- Born: Joanne Louise Bailey 10 March 1970 (age 56) Melbourne, Victoria, Australia
- Education: RMIT University, Swinburne University of Technology
- Occupations: Television presenter, model, spokesperson
- Years active: 1989−present
- Known for: Sale of the Century
- Spouse: Stephen Silvagni
- Children: 3, including Jack and Tom Silvagni

= Jo Silvagni =

Australian model and television personality

Joanne Louise Silvagni (née Bailey; 10 March 1970) is an Australian model and television personality and television hostess/compere.

==Career==
Silvagni was born on 10 March 1970 to Barrie and Fran Bailey and was educated at Tintern Grammar, in the outskirts of Melbourne, and Methodist Ladies' College, Melbourne.

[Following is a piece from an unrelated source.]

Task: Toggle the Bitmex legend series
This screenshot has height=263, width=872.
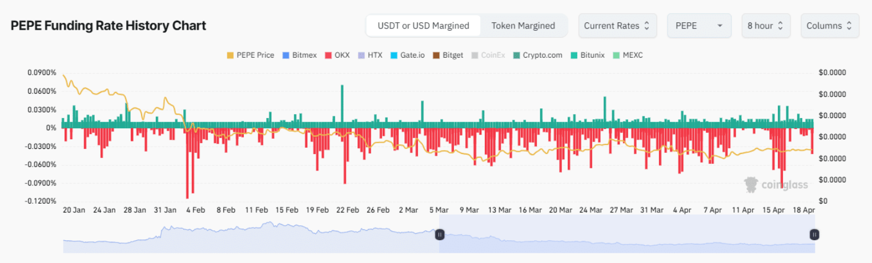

She completed degrees in accounting and marketing at RMIT University and Swinburne University of Technology respectively, and was employed as an auditor at PricewaterhouseCoopers (known then as Price Waterhouse) before starting her television career. Starting out working as an undergraduate at Price Waterhouse, she was to be a spokesmodel for the Grundy game show Sale of the Century, between 1991 and 1993, hosted by Glenn Ridge and later on the Nine Network lifestyle programme Looking Good. She was also the first female anchor for Foxtel's Entertainment News in the late 1990s. She currently does promotional work and has appeared on advertisements for companies such as Zoot Review and Berkowitz Furniture.

She is one of the promotional faces of Auskick, a junior development program for the Australian Football League. The Silvagni children also participated in the program.

In January 2014, Silvagni joined the Seven Network to present the weather on Seven News in Melbourne while Giaan Rooney was on maternity leave. She remained in the role until December 2014, where she was replaced by meteorologist Jane Bunn.

==Personal life==
She is married to former Carlton footballer Stephen Silvagni, with whom she has three sons. For several years after her marriage in 1996, she was still known in the media as Jo Bailey, although she is now known by her married name, Jo Silvagni. Her third son is Tom Silvagni, who was convicted of rape in 2025, whose name was revealed after a lengthy suppression order was lifted.